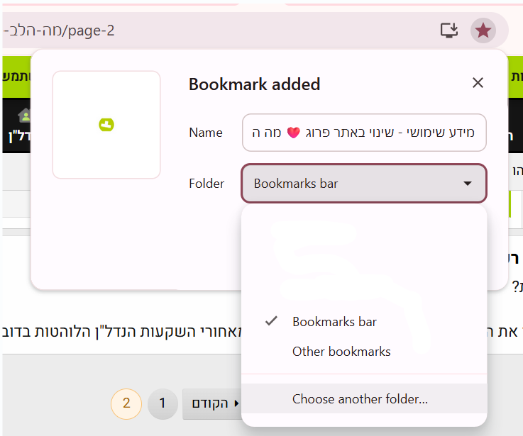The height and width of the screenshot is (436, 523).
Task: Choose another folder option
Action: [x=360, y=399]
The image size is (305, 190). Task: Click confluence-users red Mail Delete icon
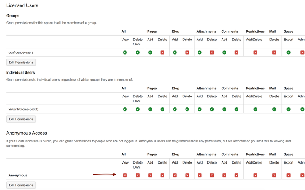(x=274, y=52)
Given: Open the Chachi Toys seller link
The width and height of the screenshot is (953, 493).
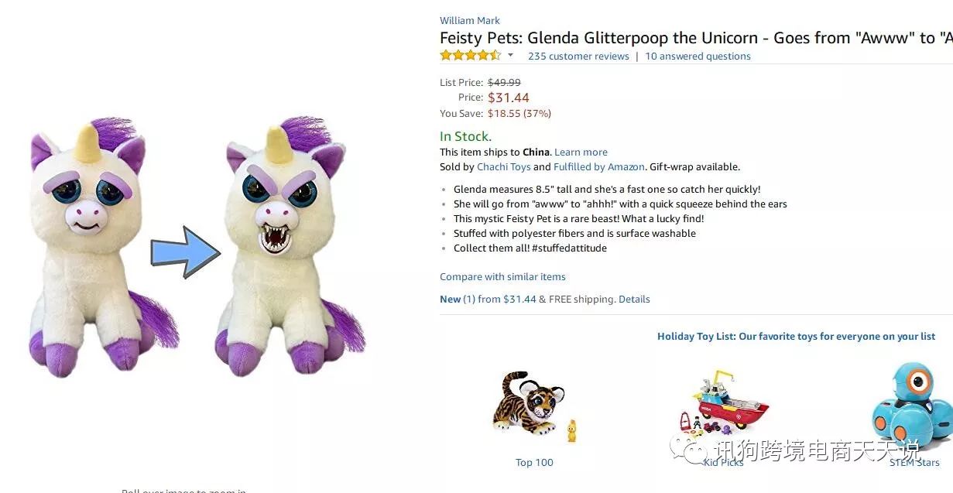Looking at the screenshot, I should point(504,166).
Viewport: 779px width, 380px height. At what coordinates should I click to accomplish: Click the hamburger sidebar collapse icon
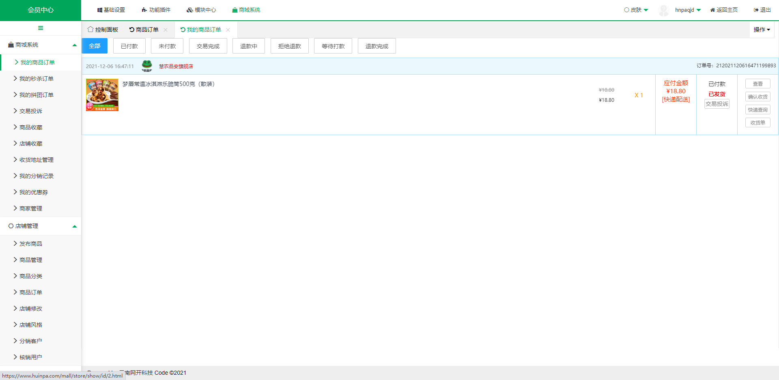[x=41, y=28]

--

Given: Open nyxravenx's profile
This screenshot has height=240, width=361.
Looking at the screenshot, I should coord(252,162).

Directions ▸ Each line containing the word "Given" must be pulled from the listing and copied.

Finished task ▸
Given: Open the Chachi Toys seller link
Given: Open nyxravenx's profile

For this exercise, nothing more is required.